Tag Archives: liveness

(Part of the biometric product marketing expert series)

There are a LOT of biometric companies out there.

With over 100 firms in the biometric industry, their offerings are going to naturally differ—even if all the firms are TRYING to copy each other and offer “me too” solutions.

I’ve worked for over a dozen biometric firms as an employee or independent contractor, and I’ve analyzed over 80 biometric firms in competitive intelligence exercises, so I’m well aware of the vast implementation differences between the biometric offerings.

Some of the implementation differences provoke vehement disagreements between biometric firms regarding which choice is correct. Yes, we FIGHT.

Let’s look at three (out of many) of these implementation differences and see how they affect YOUR company’s content marketing efforts—whether you’re engaging in identity blog post writing, or some other content marketing activity.

The three biometric implementation choices

Firms that develop biometric solutions make (or should make) the following choices when implementing their solutions.

1. Presentation attack detection. Assuming the solution incorporates presentation attack detection (liveness detection), or a way of detecting whether the presented biometric is real or a spoof, the firm must decide whether to use active or passive liveness detection.
2. Age assurance. When choosing age assurance solutions that determine whether a person is old enough to access a product or service, the firm must decide whether or not age estimation is acceptable.
3. Biometric modality. Finally, the firm must choose which biometric modalities to support. While there are a number of modality wars involving all the biometric modalities, this post is going to limit itself to the question of whether or not voice biometrics are acceptable.

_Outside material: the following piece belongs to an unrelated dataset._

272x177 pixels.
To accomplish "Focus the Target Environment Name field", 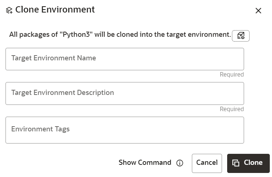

I will address each of these questions in turn, highlighting the pros and cons of each implementation choice. After that, we’ll see how this affects your firm’s content marketing.

Choice 1: Active or passive liveness detection?

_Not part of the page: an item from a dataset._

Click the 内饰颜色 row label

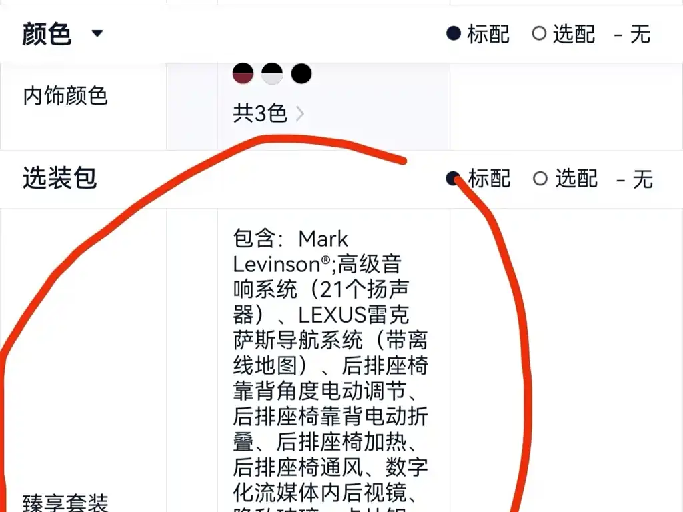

Back in June 2023 I defined what a “presentation attack” is.

(I)nstead of capturing a true biometric from a person, the biometric sensor is fooled into capturing a fake biometric: an artificial finger, a face with a mask on it, or a face on a video screen (rather than a face of a live person).

This tomfoolery is called a “presentation attack” (becuase you’re attacking security with a fake presentation).

Then I talked about standards and testing.

But the standards folks have developed ISO/IEC 30107-3:2023, Information technology — Biometric presentation attack detection — Part 3: Testing and reporting.

And an organization called iBeta is one of the testing facilities authorized to test in accordance with the standard and to determine whether a biometric reader can detect the “liveness” of a biometric sample.

(Friends, I’m not going to get into passive liveness and active liveness. That’s best saved for another day.)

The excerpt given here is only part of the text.